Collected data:
<<<<
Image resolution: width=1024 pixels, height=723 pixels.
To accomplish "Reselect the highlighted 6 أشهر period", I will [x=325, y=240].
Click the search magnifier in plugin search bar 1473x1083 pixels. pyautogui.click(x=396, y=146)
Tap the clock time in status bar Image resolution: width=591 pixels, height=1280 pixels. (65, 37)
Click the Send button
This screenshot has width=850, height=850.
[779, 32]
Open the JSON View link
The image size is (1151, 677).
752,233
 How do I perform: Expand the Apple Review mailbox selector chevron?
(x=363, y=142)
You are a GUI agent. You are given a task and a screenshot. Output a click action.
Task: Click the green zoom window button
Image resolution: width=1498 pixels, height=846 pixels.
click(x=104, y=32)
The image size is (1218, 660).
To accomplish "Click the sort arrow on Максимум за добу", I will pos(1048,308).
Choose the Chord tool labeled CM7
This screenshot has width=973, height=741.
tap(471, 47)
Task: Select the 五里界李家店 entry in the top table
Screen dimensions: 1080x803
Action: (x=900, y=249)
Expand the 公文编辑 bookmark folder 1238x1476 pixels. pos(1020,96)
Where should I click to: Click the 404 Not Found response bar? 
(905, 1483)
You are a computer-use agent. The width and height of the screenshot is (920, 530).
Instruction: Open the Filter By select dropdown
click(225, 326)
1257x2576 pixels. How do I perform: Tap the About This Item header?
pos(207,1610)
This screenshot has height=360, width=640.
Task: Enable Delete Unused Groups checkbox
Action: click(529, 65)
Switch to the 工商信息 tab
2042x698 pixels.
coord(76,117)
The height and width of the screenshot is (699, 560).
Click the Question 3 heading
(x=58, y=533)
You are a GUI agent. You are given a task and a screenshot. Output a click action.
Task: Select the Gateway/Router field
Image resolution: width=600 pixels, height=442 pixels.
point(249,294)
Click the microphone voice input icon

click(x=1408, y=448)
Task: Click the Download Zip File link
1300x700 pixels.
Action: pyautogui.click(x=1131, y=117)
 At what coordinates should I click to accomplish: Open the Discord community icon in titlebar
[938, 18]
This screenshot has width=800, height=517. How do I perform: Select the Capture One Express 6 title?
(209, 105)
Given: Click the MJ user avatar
>>>>
WHAT YOU SHOULD DO: After locating the line with "Task: Click the green zoom window button" above, return that line and every later line through the one with "Expand the 公文编辑", word for word and with nothing else.

RESPONSE:
Task: Click the green zoom window button
Image resolution: width=1498 pixels, height=846 pixels.
click(x=104, y=32)
The image size is (1218, 660).
To accomplish "Click the sort arrow on Максимум за добу", I will pos(1048,308).
Choose the Chord tool labeled CM7
This screenshot has width=973, height=741.
tap(471, 47)
Task: Select the 五里界李家店 entry in the top table
Screen dimensions: 1080x803
Action: (x=900, y=249)
Expand the 公文编辑 bookmark folder 1238x1476 pixels. pos(1020,96)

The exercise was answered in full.